When it is time for our student-led conferences, their parents are usually already familiar with the material their child has posted online, and we don’t waste time having the parents look through student work. We go right to their blog and begin to talk about what they have done well and what they would like to get better at.
These portfolios stay online after the child has left my classroom and can be the beginning of the next year’s portfolio if their grade two teacher is willing. If that is not the case, the portfolio can be continued with their parents’ support, or it can simply stay online as a digital record of that year.
Our favorite stories in your book are about serendipity — unexpected events that trigger some of your students’ most exciting and memorable learning experiences. Could you share one of those stories with us?

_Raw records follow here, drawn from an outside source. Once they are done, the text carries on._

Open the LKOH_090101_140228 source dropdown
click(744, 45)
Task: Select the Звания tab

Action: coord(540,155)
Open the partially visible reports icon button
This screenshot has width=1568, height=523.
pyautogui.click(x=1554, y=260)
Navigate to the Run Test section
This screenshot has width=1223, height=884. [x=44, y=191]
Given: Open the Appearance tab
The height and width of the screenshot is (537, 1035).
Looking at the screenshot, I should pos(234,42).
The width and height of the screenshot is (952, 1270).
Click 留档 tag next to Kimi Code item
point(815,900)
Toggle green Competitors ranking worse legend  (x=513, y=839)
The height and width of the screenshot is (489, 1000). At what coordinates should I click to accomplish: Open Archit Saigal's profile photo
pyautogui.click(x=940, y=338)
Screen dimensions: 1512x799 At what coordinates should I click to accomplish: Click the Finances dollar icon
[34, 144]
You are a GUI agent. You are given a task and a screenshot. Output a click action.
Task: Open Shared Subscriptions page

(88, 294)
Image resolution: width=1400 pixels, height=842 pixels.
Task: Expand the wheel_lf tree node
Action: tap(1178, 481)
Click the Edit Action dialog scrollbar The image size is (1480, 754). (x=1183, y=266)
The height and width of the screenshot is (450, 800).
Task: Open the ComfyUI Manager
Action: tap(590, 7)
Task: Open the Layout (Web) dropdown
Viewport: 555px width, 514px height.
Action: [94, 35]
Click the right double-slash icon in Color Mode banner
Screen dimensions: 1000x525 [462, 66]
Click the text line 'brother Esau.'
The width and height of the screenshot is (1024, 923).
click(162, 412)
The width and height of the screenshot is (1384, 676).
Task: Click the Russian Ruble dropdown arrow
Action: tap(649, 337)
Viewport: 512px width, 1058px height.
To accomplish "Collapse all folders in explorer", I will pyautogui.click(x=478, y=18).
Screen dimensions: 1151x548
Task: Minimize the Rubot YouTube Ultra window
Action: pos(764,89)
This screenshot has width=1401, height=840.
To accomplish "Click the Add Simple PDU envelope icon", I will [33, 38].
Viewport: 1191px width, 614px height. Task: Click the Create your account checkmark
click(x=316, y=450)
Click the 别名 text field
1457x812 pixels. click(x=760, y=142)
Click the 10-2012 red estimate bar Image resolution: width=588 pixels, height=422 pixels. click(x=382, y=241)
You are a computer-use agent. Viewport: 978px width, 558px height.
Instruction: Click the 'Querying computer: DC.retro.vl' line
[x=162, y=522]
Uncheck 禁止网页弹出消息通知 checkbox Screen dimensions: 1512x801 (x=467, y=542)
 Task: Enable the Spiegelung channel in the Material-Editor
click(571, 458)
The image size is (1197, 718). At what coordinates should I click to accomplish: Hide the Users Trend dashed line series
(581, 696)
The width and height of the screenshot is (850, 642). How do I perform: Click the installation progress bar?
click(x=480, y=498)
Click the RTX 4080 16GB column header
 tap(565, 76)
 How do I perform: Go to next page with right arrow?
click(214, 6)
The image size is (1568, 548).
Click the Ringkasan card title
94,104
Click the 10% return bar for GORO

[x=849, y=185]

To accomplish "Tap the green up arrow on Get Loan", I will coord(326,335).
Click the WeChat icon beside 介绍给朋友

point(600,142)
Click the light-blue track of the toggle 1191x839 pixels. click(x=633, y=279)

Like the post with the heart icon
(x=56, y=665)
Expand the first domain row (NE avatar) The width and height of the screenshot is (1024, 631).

We’ve had lots of fun making friends around the globe. One of my favorite stories was just a year ago when we made a classroom tour video. Each of my students chose the part of our classroom they wanted to showcase, and we recorded them explaining that part of our classroom environment. When I posted video on our classroom blog, I asked if any of our classroom partners around the world would like to show us their classroom.
Unexpectedly, we received a video reply from a class in Greece, whose teacher subtitled their movie so that we could understand what was being said. My students were fascinated by their alphabet chart (“Hey, apple should be for the letter ‘a’ but it’s for the ‘m'”), by the raised stage in their classroom, and by the fact that they had no lockers to hang their “snow clothes.”
When we made a list on chart paper of all the things we wondered about the other classroom, it filled two pages. I contacted the Greek students’ teacher and she was willing to have a Skype conversation with my students to satisfy all of their wonderings. Her answers prompted many more questions!
The learning was unexpected, it was student-centered, it met a social studies curricular outcome and it connected my students with another class and culture that they had previously known nothing about. It doesn’t get much better than that in a classroom, and the serendipity happened because we are connected online.
Any final thoughts?
My message throughout the book is straightforward and really heartfelt: If I can do this, you can too. As I say in the Introduction, when my own children learned their mother was trying to use technology in her classroom, they laughed at the idea. But I did it. I learned one thing, and then a few things, and then more. And it’s easier today than ever, with all the user-friendly software, intuitive apps, and simple how-to videos. Any teacher can do it, and I hope my book can help.